2. Find the People Who Feel Your Truth Most Intensely

Most people experience the longing for home cooked food occasionally — when they travel for work, when they study in another city, when they are briefly away from family. But Indian Army jawans experience it in its most extreme form, stationed away from home for months and years at a stretch. By choosing the audience for whom the emotional truth is felt most acutely, Fortune Oil gave its campaign a depth and specificity that a generic "we all miss home food" message could never have achieved. The lesson: find the people who live your truth at its most intense, and tell the story through their experience. Intensity of feeling creates intensity of connection.

3. A Bold Product Decision Unlocks Bold Creative Decisions

Making a male Bollywood star the brand ambassador for a cooking oil was, as Ogilvy's Azazul Haque acknowledged, a bold and progressive decision. But that boldness from the client — breaking the category's gender assumptions — was what unlocked the entire creative possibility of the campaign. Without that decision, the Rajiv Bhatia reveal, the cooking scene, the army camp setup — none of it would have been possible. The lesson: bravery in the boardroom is the prerequisite for brilliance on screen. When clients make bold category-defying decisions, they give their creative partners the freedom to make something genuinely original.

4. A Strong Brand Platform Grows Richer with Every Iteration

The 2014 grandmother film had established "Ghar Ka Khana, Ghar Ka Khana Hota Hai" as Fortune Oil's emotional home. The 2017 Akshay Kumar film did not abandon or replace that platform. It expanded it — same truth, new storyteller, new characters, deeper resonance. The grandmother had brought dal to a hospital. Akshay Kumar brought a home-cooked meal to an army camp. Both stories lived inside the same emotional universe. The lesson: a truly powerful brand platform does not need to be replaced. It needs to be explored. Every new campaign that adds a fresh story to an established truth makes the truth feel larger, not smaller.

5. Make the Reveal Earn Its Moment

The decision to withhold Akshay Kumar's real name — Rajiv Bhatia — until the moment when he announces he will cook for the soldiers is a piece of precise storytelling. The confusion of the jawans when they hear an unfamiliar name, followed by the explanation of who Rajiv Bhatia is and why that matters, gives the audience a small but genuinely satisfying surprise. It makes the celebrity endorsement feel like a plot point rather than a product placement. The lesson: in storytelling-led advertising, the reveal is everything. If you have a fact that can surprise your audience, do not lead with it. Build to it. Let the audience feel the pleasure of discovery rather than the burden of being told.


The Takeaway

"Ghar Ka Khana, Ghar Ka Khana Hota Hai" had already proven, in 2014, that it was one of the most emotionally resonant platforms in Indian advertising. The 2017 campaign with Akshay Kumar and the Indian Army jawans proved that it was also one of the most elastic. The same truth — that home cooked food carries a love and a warmth that no other food can replicate — found new characters, a new setting, and a new dimension in the sacrifice of the men who guard the nation's borders.

Fortune Oil did not use the Indian Army as a backdrop. It used the Indian Army's longing as a mirror — so that every Indian watching could see their own relationship with home cooked food reflected in the faces of men whose separation from home was more complete, more demanding, and more honourable than most of us will ever understand.

That is what made the campaign work. Not the celebrity. Not the patriotism. The truth — told, once again, with the kind of precision that only comes from understanding exactly who you are as a brand, and exactly what your audience already feels.

■ Required work:
1. Answer these from the Fortune Oil passage:
(a) What real name of Akshay Kumar does the ad hold back until he says he will cook for the soldiers?
(b) In what year did the grandmother film come out?
(c) Where did the grandmother bring dal?
2. List every numbered lesson heading in the Fortune Oil passage, without the numbers.
3. Copy the Fortune Oil passage word for word, beginning at the words "Fortune Oil did" and stopping after "audience already feels.".

■ Data shown:
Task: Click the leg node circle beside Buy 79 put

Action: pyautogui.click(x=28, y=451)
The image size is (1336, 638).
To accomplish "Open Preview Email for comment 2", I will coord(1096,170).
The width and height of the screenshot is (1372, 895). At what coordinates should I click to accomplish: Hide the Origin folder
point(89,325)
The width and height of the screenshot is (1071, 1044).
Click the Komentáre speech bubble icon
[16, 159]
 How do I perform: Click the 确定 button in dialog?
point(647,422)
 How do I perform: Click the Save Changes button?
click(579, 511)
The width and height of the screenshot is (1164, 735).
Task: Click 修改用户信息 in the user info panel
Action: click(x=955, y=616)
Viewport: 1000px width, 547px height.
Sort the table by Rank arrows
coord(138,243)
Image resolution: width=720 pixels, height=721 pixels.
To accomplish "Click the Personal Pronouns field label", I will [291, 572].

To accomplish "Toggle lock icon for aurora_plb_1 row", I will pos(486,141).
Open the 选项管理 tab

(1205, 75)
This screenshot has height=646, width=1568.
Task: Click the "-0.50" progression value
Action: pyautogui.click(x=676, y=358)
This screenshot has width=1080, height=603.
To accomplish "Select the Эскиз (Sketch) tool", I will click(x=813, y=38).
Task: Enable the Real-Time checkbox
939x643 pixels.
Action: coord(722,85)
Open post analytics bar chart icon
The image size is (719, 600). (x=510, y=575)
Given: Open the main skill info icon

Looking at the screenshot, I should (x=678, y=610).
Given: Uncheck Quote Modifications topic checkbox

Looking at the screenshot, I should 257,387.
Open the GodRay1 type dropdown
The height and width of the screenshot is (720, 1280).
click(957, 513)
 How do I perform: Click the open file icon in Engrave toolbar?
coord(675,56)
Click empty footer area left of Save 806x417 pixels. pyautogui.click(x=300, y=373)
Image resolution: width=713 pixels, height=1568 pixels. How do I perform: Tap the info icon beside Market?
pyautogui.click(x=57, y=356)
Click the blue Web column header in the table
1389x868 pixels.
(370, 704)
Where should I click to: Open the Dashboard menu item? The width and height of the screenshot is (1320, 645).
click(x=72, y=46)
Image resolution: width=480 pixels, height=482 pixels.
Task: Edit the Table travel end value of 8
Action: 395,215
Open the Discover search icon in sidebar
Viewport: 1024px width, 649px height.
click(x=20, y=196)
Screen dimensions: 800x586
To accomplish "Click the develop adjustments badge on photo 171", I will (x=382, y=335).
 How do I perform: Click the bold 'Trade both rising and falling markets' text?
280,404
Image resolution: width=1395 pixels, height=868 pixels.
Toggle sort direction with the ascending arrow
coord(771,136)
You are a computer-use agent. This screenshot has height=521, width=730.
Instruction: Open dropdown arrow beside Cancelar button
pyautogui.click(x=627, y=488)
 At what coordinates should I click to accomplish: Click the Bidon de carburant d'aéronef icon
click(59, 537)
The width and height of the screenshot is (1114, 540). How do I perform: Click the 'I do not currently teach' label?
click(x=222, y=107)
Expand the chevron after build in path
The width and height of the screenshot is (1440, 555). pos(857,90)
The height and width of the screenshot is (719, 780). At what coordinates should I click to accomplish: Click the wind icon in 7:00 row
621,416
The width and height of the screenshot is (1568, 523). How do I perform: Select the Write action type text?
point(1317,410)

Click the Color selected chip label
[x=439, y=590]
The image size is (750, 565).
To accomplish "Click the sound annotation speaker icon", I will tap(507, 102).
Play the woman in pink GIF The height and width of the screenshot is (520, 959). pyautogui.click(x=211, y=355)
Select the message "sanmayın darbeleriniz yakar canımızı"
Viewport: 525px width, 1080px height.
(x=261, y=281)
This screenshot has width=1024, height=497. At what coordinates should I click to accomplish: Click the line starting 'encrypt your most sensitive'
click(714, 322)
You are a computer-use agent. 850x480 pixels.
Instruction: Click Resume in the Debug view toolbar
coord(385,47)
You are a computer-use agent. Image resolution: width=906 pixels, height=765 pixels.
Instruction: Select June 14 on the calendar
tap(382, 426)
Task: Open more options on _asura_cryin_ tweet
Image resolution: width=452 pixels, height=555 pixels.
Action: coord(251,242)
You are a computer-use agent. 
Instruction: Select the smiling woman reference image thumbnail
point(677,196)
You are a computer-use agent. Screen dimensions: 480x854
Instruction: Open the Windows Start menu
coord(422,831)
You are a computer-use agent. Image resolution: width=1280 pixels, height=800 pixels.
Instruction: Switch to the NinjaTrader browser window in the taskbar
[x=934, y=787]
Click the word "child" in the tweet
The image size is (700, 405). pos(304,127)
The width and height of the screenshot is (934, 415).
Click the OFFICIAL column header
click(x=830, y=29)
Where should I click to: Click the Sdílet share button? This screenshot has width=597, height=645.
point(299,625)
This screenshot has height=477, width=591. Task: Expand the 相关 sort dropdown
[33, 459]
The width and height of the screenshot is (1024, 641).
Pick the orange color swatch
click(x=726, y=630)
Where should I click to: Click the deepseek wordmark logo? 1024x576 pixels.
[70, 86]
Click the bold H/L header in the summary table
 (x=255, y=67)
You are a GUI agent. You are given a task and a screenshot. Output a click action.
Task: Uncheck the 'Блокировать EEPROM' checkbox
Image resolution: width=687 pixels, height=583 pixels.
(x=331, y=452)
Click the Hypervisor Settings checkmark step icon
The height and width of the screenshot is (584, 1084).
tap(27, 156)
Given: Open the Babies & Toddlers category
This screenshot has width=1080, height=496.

■ Results of the tasks:
1.
(a) Rajiv Bhatia
(b) 2014
(c) To a hospital

2.
Find the People Who Feel Your Truth Most Intensely
A Bold Product Decision Unlocks Bold Creative Decisions
A Strong Brand Platform Grows Richer with Every Iteration
Make the Reveal Earn Its Moment

3.
Fortune Oil did not use the Indian Army as a backdrop. It used the Indian Army's longing as a mirror — so that every Indian watching could see their own relationship with home cooked food reflected in the faces of men whose separation from home was more complete, more demanding, and more honourable than most of us will ever understand.

That is what made the campaign work. Not the celebrity. Not the patriotism. The truth — told, once again, with the kind of precision that only comes from understanding exactly who you are as a brand, and exactly what your audience already feels.